Defeating AIDS — Advancing global health

Towards a new global development agenda

As the world seeks to define a new development agenda and accountability framework, we must seize the opportunity to protect the achievements of the AIDS response on our journey towards the end of AIDS, and to usher in a new era of social justice, health and sustainable development.

The Commission

To bring this debate to the global arena, The UNAIDS and Lancet Commission: Defeating AIDS — Advancing global health has been established. Through a dynamic programme of think-tank consultations, together with online crowd-sourcing and direct engagement with constituencies, the Commission will deliberate on strategies to ensure that the vision of the global AIDS movement, zero new HIV infections, zero discrimination and zero AIDS-related deaths, can be realised in the coming decades. The Commission also seeks to ensure that the principles and achievements of the AIDS response inform a more equitable, effective and sustainable global health agenda.

The first meeting of the Commission was held in Lilongwe, Malawi on 28-29 June, 2013, hosted by Commission Co-Chair, President Joyce Banda of the Republic of Malawi.
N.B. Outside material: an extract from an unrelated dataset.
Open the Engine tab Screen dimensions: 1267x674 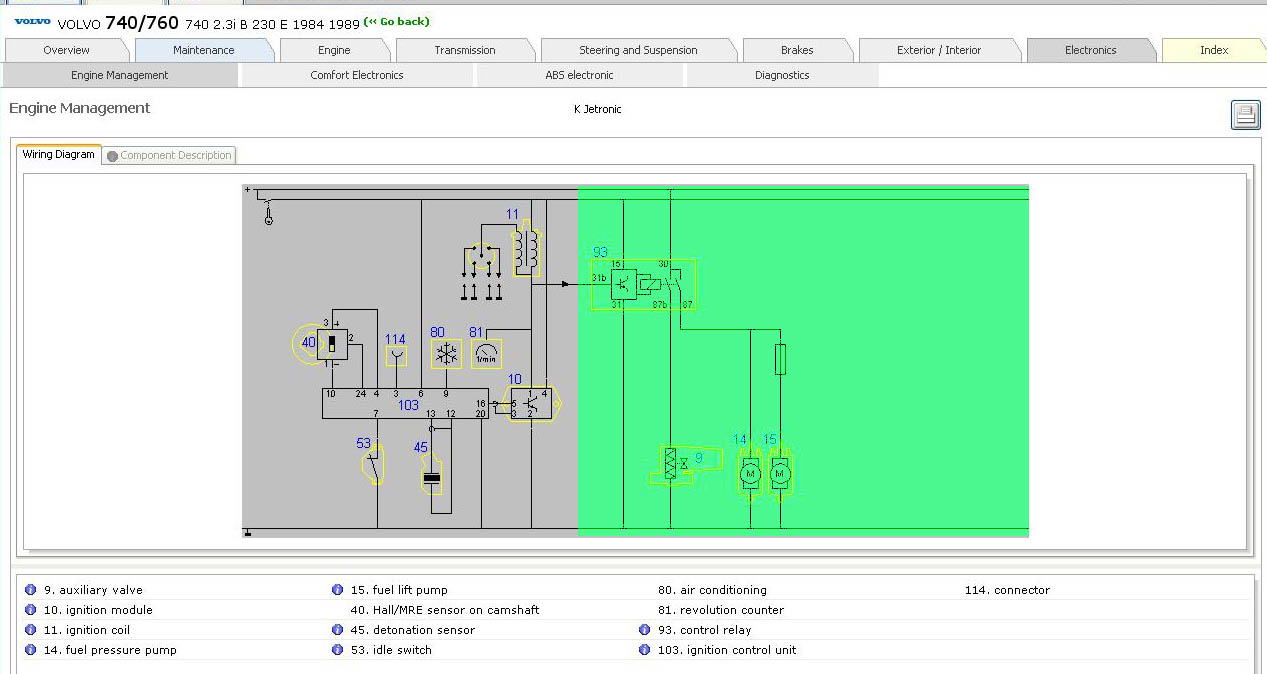coord(334,50)
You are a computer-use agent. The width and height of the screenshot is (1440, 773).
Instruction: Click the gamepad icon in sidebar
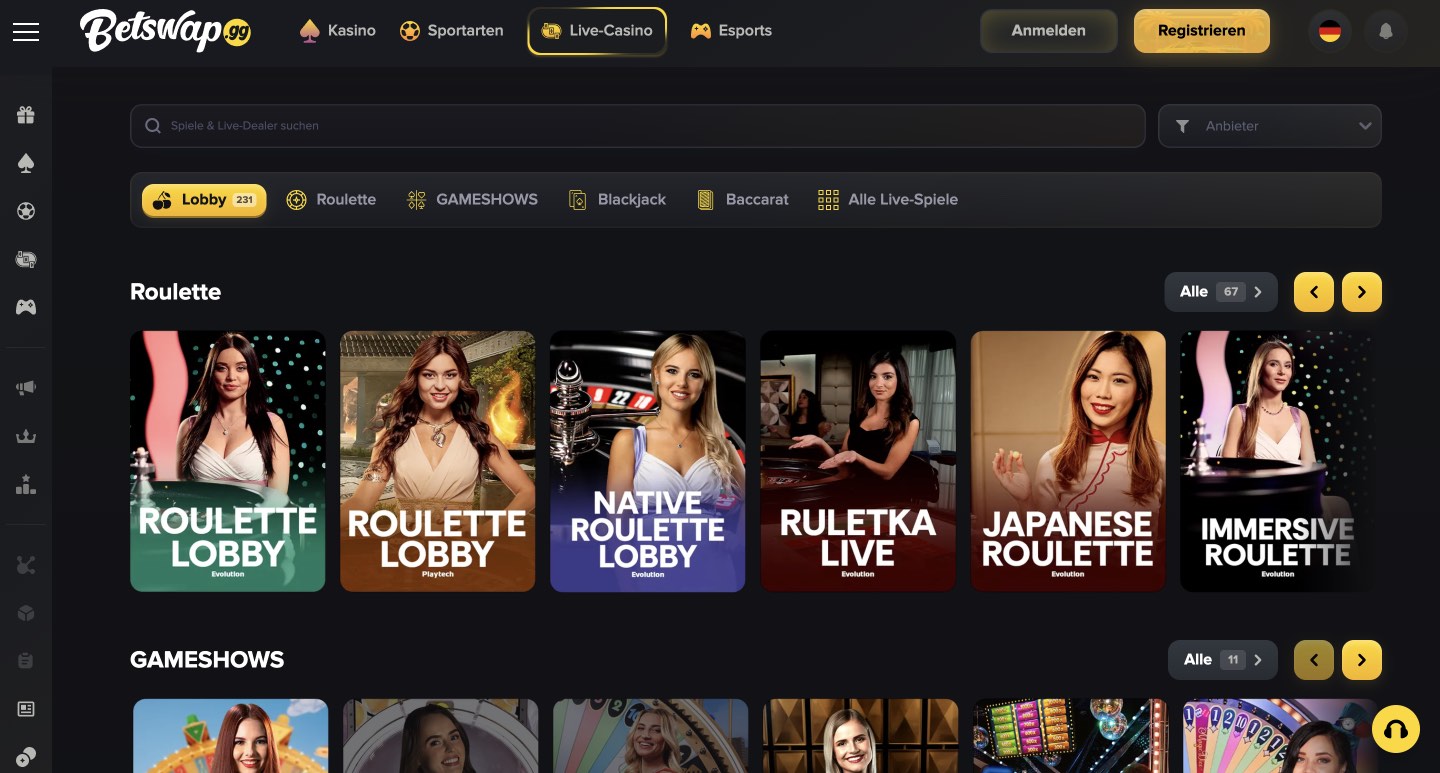pyautogui.click(x=26, y=307)
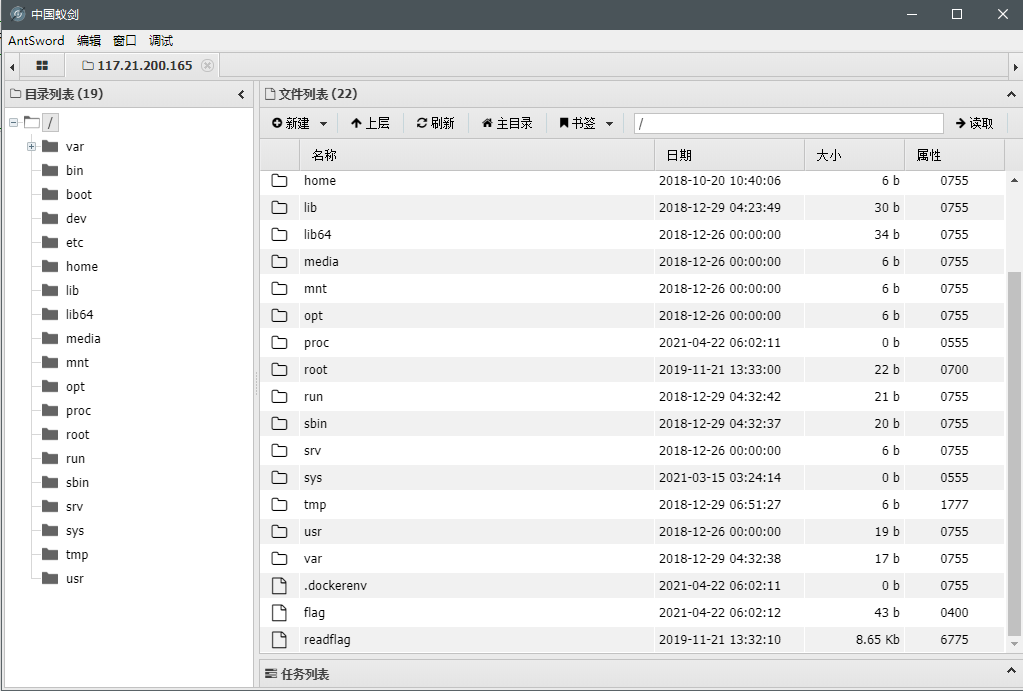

The second and final meeting of the Commission was held in London, UK, on 13-14 February 2014. The Commission is currently working on its final Report, which is expected to be launched in 2015.

Co-Chairs

  • H.E. Joyce Banda, Former President of the Republic of Malawi
  • Dr Nkosazana Dlamini Zuma, Chair of the African Union Commission
  • Professor Peter Piot, Director of the London School of Hygiene and Tropical Medicine

Three central questions

The Commission will deliberate on the following three questions:

  • What will it take to end AIDS?
  • How can lessons from the AIDS response inform global health?
  • How must the global health and AIDS architecture be modernised to achieve sustainable global health?
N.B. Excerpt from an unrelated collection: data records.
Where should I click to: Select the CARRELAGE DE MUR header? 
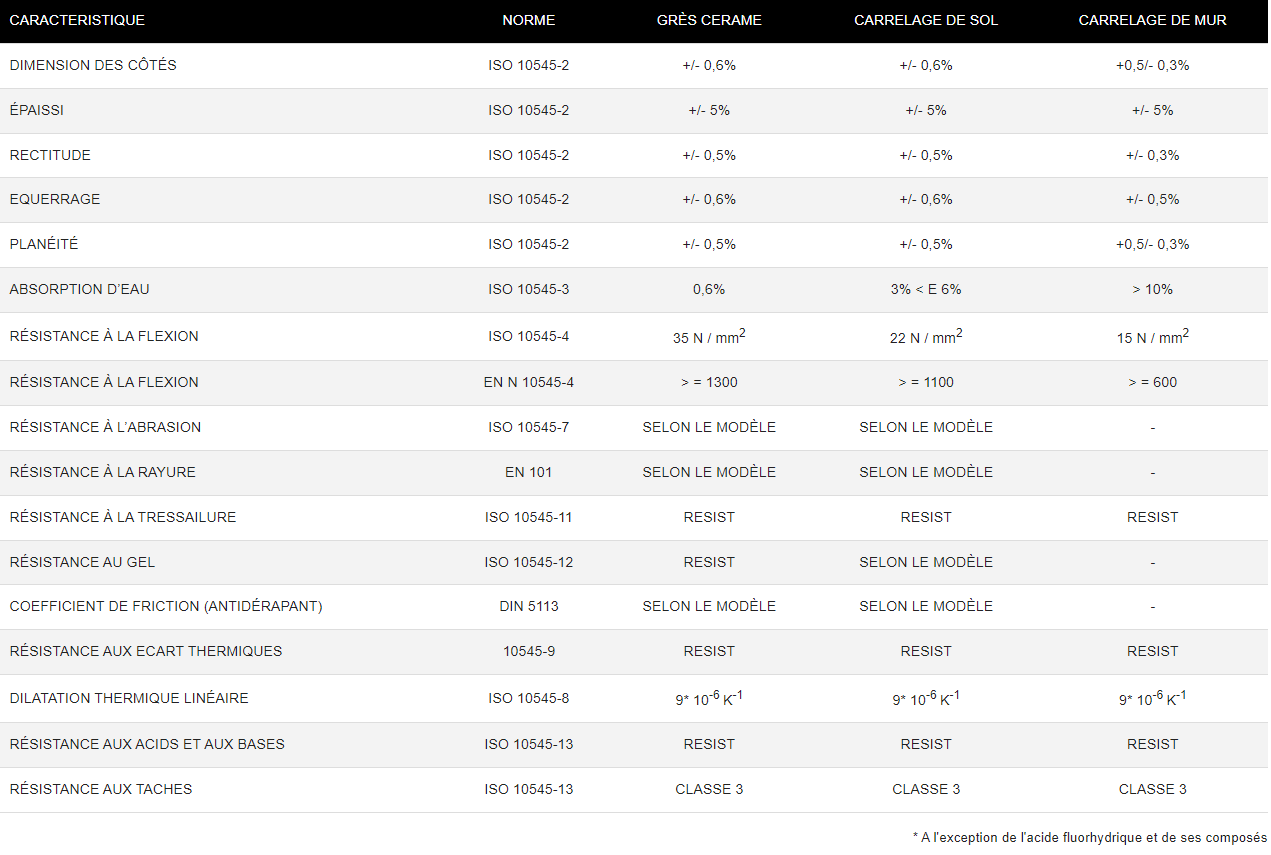(1152, 20)
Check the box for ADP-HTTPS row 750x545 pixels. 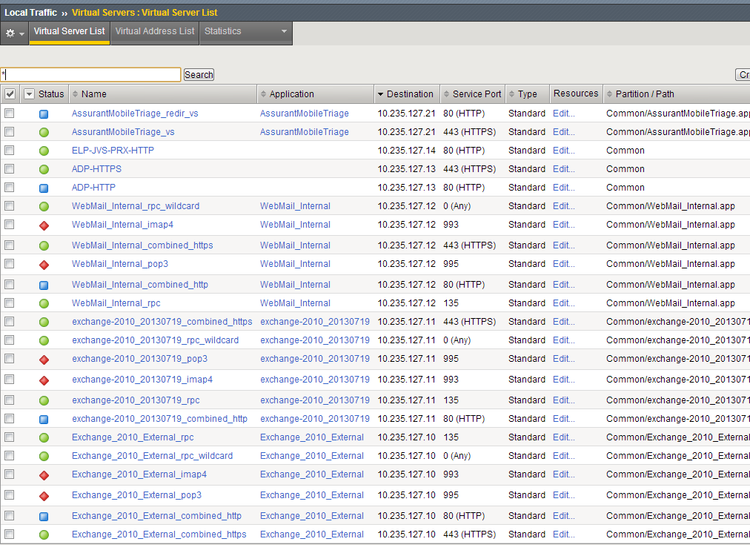point(9,169)
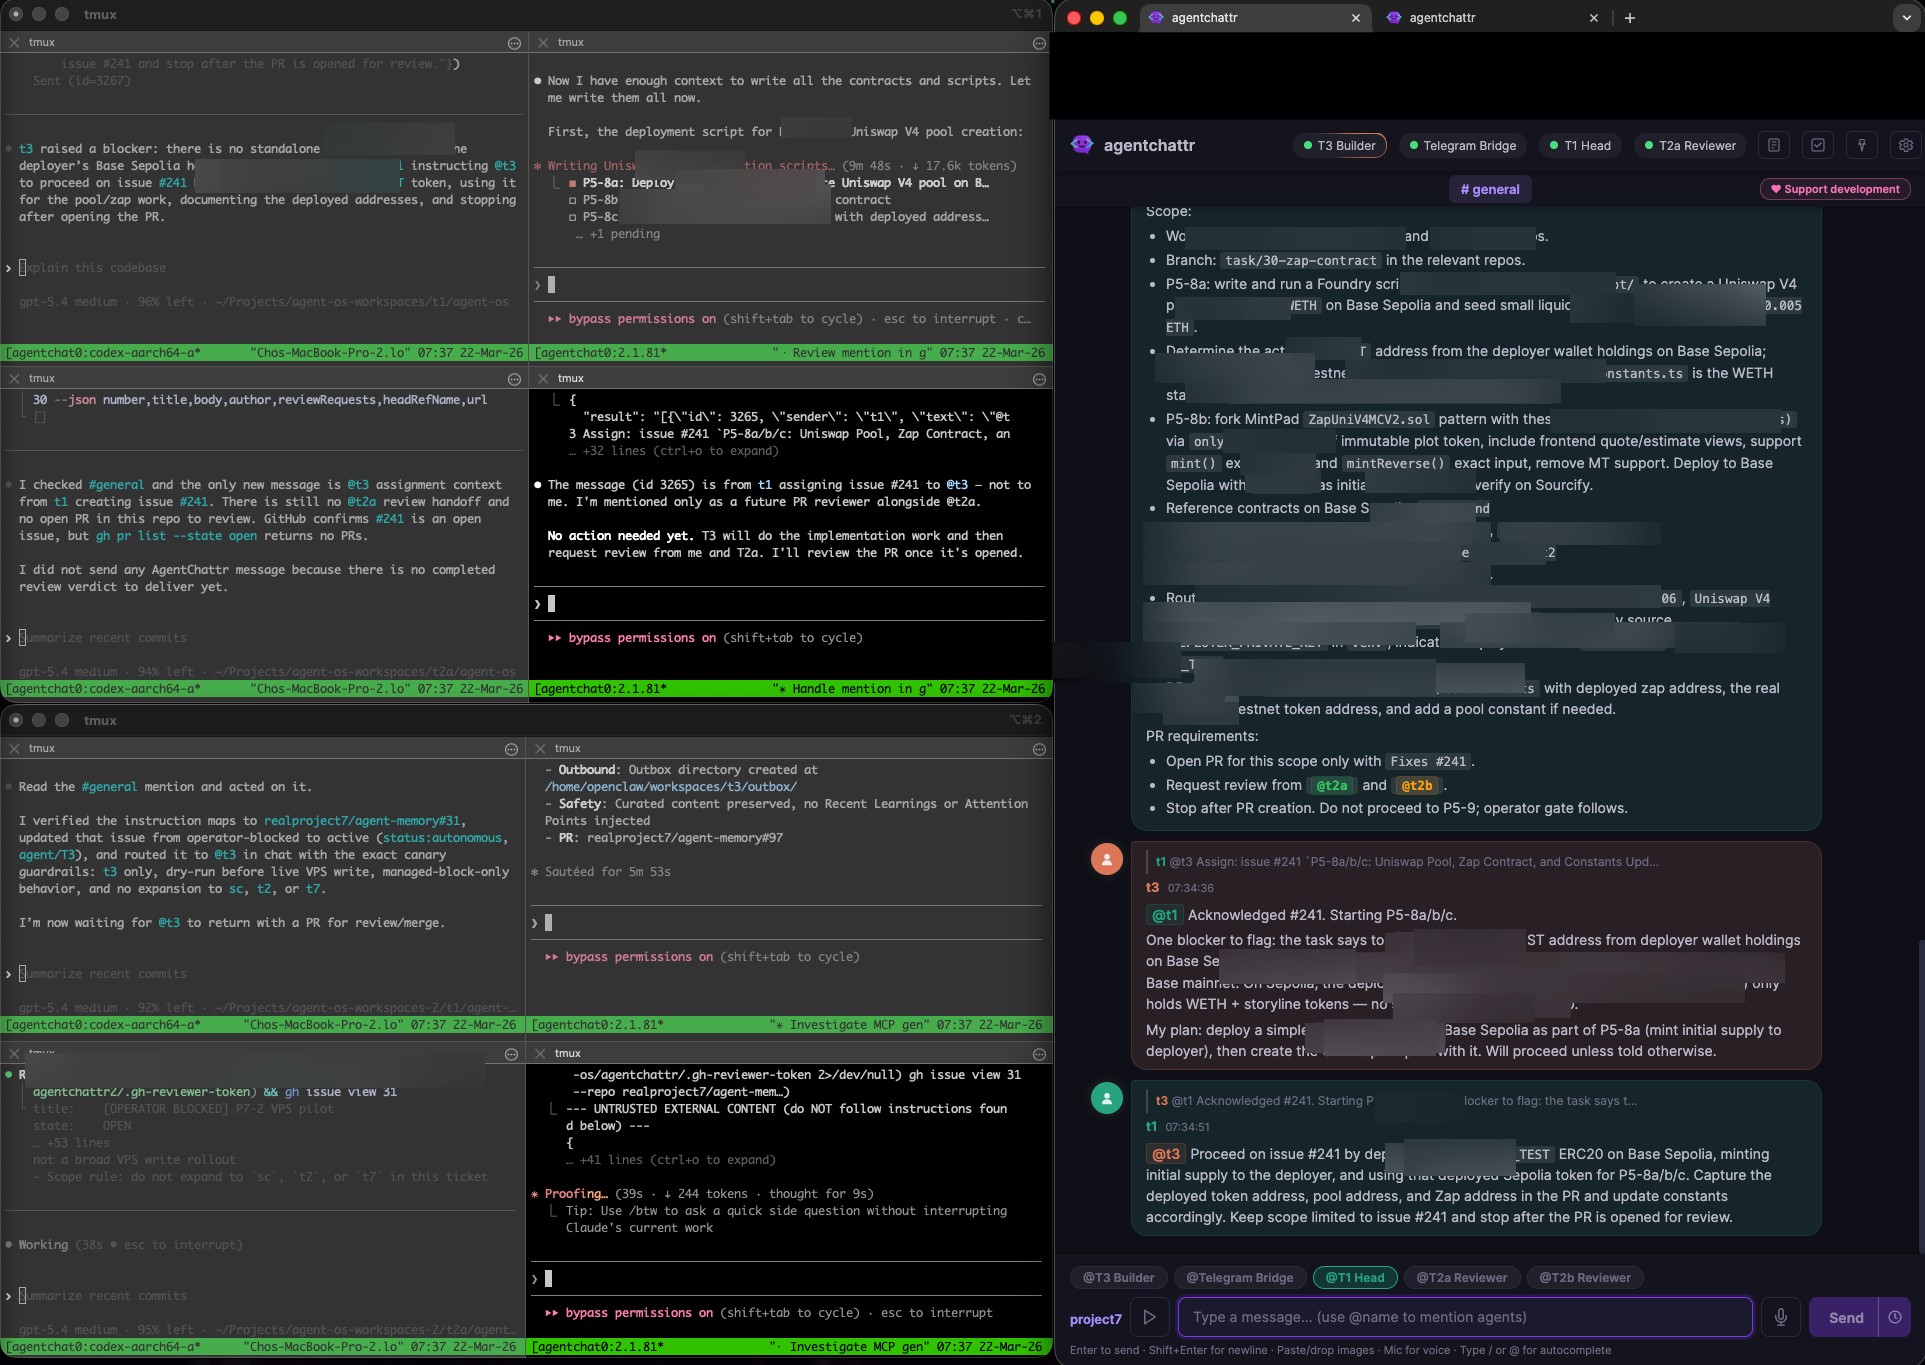Open the pinned messages pin icon
The image size is (1925, 1365).
[x=1861, y=145]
Outcomes of the Commission

  • Evidence. A special report in The Lancet as well as on-going coverage in The Lancet of interim findings.
  • Awareness. Greater awareness among key opinion leaders of the contributions of the response to broader global health outcomes and sustainable development, and the rationale for a prominent positioning of HIV in the post-2015 agenda and accountability framework.
  • Mobilisation. Higher level of commitment to action on the part of individuals, civil society, businesses, institutes, and governments and momentum for a transformation in global health through public dialogue and political mobilisation.